The following documents contain provisions which, through reference in this text, constitute provisions of the present document.
-
References are either specific (identified by date of publication, edition number, version number, etc.) or non-specific.
-
For a specific reference, subsequent revisions do not apply.
-
For a non-specific reference, the latest version applies. In the case of a reference to a 3GPP document (including a GSM document), a non-specific reference implicitly refers to the latest version of that document in the same Release as the present document.
[1]
TR 21.905: "Vocabulary for 3GPP Specifications".
[2]
TS 26.445: "Codec for Enhanced Voice Services (EVS); Codec Detailed Algorithmic Description".
[3]
TS 26.442: "Codec for Enhanced Voice Services (EVS); EVS Codec ANSI C code (fixed-point)".
[4]
TS 26.443: "Codec for Enhanced Voice Services (EVS); EVS Codec ANSI C code (floating-point)".
[5]
TS 26.452: "Codec for Enhanced Voice Services (EVS); ANSI C code; Alternative fixed-point using updated basic operators".
For the purposes of the present document, the abbreviations given in
TR 21.905 and the following apply. An abbreviation defined in the present document takes precedence over the definition of the same abbreviation, if any, in
TR 21.905.
CNG
Comfort Noise Generation
EVS
Enhanced Voice Services
FD-CNG
Frequency Domain based CNG
LP-CNG
Linear Prediction based CNG
SID
Silence Insertion Descriptor
The present document gives an overview for the requirements of the background acoustic noise evaluation, noise parameter encoding/decoding and comfort noise generation for the Enhanced Voice Services (EVS) speech codec during Discontinuous Transmission (DTX) operation.
The procedure of the present document is mandatory for implementation in all network entities and UEs supporting the EVS codec.
In the case of discrepancy between the EVS comfort noise aspects described in the present document and its ANSI-C code specification contained in
TS 26.442, the procedure defined by
TS 26.442 prevails. In the case of discrepancy between the procedure described in the present document and its ANSI-C code specification contained in
TS 26.443, the procedure defined by
TS 26.443 prevails. In the case of discrepancy between the procedure described in the present document and its ANSI-C code specification contained in
TS 26.452, the procedure defined by
TS 26.452 prevails.
A basic problem when using DTX is that the background acoustic noise, which is transmitted together with the speech, would disappear when the transmission is cut, resulting in discontinuities of the background noise. Since the DTX switching can take place rapidly, it has been found that this effect can be very annoying for the listener - especially in a car environment with high background noise levels. In bad cases, the speech may be hardly intelligible.

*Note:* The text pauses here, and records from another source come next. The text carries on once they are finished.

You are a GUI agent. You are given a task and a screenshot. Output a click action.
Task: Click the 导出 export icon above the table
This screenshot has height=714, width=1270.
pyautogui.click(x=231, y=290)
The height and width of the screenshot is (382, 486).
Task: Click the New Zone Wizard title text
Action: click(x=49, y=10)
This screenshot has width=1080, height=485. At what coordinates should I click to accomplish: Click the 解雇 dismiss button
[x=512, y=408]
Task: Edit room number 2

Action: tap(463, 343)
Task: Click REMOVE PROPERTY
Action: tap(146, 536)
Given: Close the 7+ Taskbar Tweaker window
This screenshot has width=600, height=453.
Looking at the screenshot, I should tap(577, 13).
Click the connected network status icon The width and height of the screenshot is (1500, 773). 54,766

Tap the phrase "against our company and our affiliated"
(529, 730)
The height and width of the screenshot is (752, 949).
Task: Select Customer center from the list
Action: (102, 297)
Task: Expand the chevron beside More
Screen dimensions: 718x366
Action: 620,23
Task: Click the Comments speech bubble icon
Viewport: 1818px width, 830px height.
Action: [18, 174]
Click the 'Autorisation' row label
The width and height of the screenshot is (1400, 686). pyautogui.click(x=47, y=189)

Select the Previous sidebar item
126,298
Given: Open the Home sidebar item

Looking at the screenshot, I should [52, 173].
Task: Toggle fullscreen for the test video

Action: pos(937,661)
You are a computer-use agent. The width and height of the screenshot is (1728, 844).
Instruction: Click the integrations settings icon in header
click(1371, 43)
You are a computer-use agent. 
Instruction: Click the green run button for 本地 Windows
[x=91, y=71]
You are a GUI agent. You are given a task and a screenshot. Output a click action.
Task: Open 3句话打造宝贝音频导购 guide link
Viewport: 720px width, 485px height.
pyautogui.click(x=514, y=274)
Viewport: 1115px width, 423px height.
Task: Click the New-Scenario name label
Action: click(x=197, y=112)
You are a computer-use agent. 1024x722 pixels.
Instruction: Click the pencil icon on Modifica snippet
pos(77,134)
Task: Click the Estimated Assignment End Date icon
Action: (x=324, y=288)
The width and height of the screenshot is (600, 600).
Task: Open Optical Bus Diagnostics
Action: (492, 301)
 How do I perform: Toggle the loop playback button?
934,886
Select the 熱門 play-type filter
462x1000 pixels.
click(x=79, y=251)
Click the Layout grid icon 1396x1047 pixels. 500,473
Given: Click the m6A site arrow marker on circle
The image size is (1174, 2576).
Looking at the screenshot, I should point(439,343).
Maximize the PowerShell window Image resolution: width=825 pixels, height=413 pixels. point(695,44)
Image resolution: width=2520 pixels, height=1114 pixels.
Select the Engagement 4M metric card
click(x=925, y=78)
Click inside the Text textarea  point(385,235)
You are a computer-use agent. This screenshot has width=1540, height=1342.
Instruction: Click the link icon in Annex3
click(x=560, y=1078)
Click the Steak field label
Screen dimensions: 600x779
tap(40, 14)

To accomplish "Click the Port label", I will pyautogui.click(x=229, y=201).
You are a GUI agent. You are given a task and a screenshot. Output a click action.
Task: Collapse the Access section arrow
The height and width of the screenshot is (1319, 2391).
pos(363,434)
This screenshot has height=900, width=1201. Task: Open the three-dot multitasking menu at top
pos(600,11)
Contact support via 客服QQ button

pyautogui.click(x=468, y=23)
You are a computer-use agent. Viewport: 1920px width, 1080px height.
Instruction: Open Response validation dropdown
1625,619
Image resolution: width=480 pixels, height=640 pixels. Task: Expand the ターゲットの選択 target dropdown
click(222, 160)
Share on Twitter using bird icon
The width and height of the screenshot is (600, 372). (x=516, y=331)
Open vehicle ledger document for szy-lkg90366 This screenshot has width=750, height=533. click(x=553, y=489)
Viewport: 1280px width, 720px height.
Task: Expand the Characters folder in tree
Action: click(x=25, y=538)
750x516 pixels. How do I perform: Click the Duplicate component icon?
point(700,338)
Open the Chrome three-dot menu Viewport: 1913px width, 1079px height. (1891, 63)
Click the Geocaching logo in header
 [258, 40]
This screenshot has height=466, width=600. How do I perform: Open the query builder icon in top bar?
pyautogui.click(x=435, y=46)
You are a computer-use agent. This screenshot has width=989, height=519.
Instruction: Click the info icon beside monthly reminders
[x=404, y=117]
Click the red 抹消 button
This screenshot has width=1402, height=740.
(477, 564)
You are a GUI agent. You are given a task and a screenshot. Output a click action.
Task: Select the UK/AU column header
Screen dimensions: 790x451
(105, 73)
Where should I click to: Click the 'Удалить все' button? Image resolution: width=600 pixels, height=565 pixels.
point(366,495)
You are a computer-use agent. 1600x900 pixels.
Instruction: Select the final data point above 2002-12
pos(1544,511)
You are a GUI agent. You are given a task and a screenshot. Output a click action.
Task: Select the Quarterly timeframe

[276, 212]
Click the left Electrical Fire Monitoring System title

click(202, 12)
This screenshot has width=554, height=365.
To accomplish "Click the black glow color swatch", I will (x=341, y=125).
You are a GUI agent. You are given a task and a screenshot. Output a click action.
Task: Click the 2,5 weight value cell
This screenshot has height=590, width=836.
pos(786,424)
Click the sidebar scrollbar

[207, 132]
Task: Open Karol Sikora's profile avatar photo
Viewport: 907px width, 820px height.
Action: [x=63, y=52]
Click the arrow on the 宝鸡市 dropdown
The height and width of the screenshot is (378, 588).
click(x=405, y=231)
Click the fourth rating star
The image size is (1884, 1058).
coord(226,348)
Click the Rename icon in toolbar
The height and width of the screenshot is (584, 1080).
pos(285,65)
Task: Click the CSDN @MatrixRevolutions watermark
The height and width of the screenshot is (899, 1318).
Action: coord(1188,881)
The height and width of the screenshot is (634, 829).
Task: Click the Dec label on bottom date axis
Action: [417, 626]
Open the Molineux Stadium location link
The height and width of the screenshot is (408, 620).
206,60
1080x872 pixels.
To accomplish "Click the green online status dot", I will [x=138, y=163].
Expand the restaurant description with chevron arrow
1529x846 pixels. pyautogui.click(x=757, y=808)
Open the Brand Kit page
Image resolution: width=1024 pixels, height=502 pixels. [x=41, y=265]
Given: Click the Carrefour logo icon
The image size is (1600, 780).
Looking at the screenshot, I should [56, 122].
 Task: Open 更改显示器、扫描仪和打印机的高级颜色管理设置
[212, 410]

The present document specifies the way to overcome this problem by generating on the receive (RX) side synthetic noise similar to the transmit (TX) side background noise. The comfort noise parameters are estimated on the TX side and transmitted to the RX side at a regular rate when speech is not present. This allows the comfort noise to adapt to the changes of the noise on the TX side.
The Enhanced Voice Services (EVS) speech codec supports two Comfort Noise Generation (CNG) schemes, a linear prediction based CNG (LP-CNG) as well as a frequency domain based scheme (FD-CNG). The selection of the one of the two schemes is performed within the transmit side functions on an input signal bases. The parameters for generating the comfort noise are packed as a Silence Insertion Descriptor (SID) payload.
By default in the command line the transmission rate of CNG update is fixed to 8 frames. However, the update rate of the SID payload can be configured by a command line parameter to a fixed number or to a mode where the update rate is adaptively modified according to the background noise. The fixed rate mode is limited to updates between 1 and 100 frames while in the adaptive rate mode the updates are limited to 8 and 50 depending on the noise behaviour.
As the functions of the CNG processing are highly integrated into the speech codec and make use of other coding parameters, The present document only provides an overview of the functions. The relevant references to the algorithmic descriptions are provided in the following.
A computational description of comfort noise encoding and generation in form of an ANSI-C source code is given in
TS 26.442 and
TS 26.452 for the two fixed-point implementations, using different sets of basic operators, and in
TS 26.443 for the floating-point implementation.
For the EVS primary modes, the SID payload consists of 48 bits. The first bit of the payload determines the CNG scheme, where 0 stands for the LP-CNG and 1 for the FD-CNG.
For the EVS AMR-WB IO modes, the SID payload consists of 35 bits.